Bet on the jockey, not on the horse
    It sounds like a bleak picture. It doesn't need to be.
    Yes, there are going to be rough times.
    But if we, as journalists, are to have a hope of reclaiming the journalism we set out to do, we can't ignore – or worse yet, simply wring our hands and whine about – what's happening around us. We have to bet on the jockey, not the horse.
    Let me explain.
    I enjoy putting a few bucks down on the ponies. But you won't find me in most cases at thoroughbred tracks like Belmont or Churchill Downs. I'm more likely to be watching the harness races at Yonkers or the old Louisville Downs – or maybe Pompano Park.
    I've learned that I'm lousy at betting on horses. They are like technology – big, sleek, powerful – and more likely to come in out of the money. So while the payoff can be great, I'm not willing to tie my paycheck to Big Elmer.
    But I have learned I can bet the jockey.
    The jockey straddling half a ton of horseflesh is pretty much along for the ride. But a harness jockey has more control over that "technology," and you can find jockeys who tend to be more consistent winners. So I'm betting on the skill, the craft, not the technology.
    And that's what I'm hoping you'll do as journalists.
    You need to worry less about the technology and bet more on your craft. The medium does not matter as much as the journalism.
If you're a good storyteller – and that you're here tonight shows you are, whether in words, pictures or graphics – you already are honing the skills necessary in this multimedia, always-on world.
    A good storyteller already tries to create a multimedia event in the reader's mind. Sight, sound, smell – you're trying to transmit all of them.
And the smart writer has always worked with photographers. That writer knew a so-so story could make 1-A with a great photo -- and the photographer was another advocate for the story. And a good photographer always got a sense of the writer's story, knowing that if the pictures matched, they were likely to get the best play.
    That's what this multimedia world is all about – being aware of all the ways to tell a story and knowing enough to use those other resources when needed – and when appropriate.
    If you're a writer who wants the reader to "hear" a story, why wouldn't you want to help those readers who come to the story on the Web with a few short audio clips? If you want them to "see," why not video or a slide show?
    Fortunately, we rather quickly shrank from this vision of the new-age multimedia reporter as "Edward Scissorhands" – outfitted with multiple tools, a veritable Swiss Army knife of a journalist. Of course, as in the movie, things tended to turn out badly when it was tried, or even when we just thought about it much.

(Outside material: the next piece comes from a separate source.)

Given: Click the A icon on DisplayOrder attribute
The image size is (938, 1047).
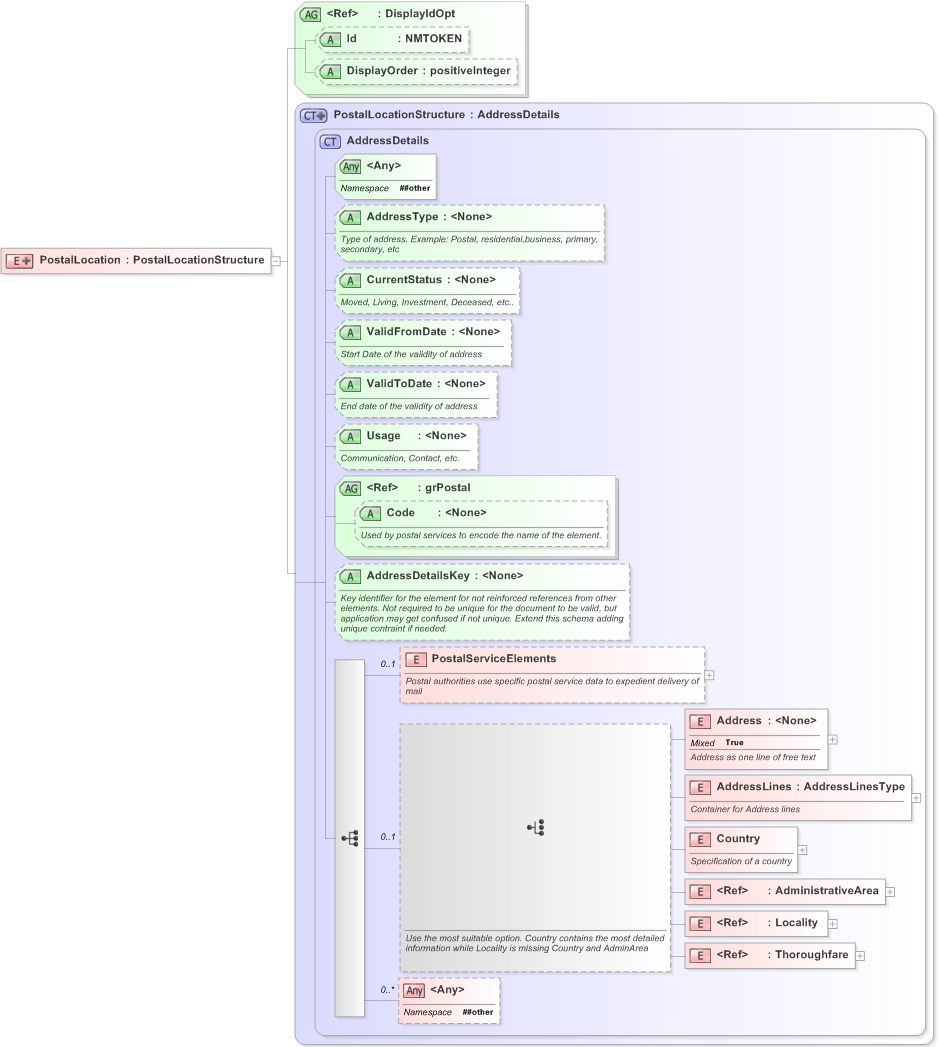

We now seem to realize this "one-person band" idea isn't the best and this isn't going to be journalism on the cheap.
    But even if you're in a small newsroom without big resources, you can still expand your storytelling. There are so many simple, cheap tools out there that even if all you do is occasionally add sound to your print story shoveled onto the Web, you're giving people a reason to come to that Web site for your journalism.
    This isn't going to be painless. We're in the "Jell-O era" – the time when managers are tempted throw anything they can against the wall to see what sticks. That's natural. It also produces silly mandates, such as you have to get sound on every story or every story has to have some other multimedia element.
    Of course, not every story lends itself to sound, and you certainly don't want to spook an interview by whipping out a microphone at the wrong time. Just the same, I've seen too many "print" journalists and journalism students fall back on that excuse when it clearly wasn't likely. Do what we used to do in TV when we had to shoot film – do the interview in pencil and paper first, and then pull out the microphone and record. You'll probably get better, more thoughtful answers as a result.

Watch the people, not the rats
    Two final points: First, listen to the rat poison expert.
    On NPR the other day there was a fascinating interview with an author who recounted dinner with the rat poison specialist of Europe. Asked about his success, the poison specialist said: "I watch the people, not the rats."
    Rats eat the food people leave. So in France, he mixes in a little butterfat with the poison. In Germany, it's some pork fat. In Venice, I guess it's olive oil. As journalists, we also need to watch the people – not the rats.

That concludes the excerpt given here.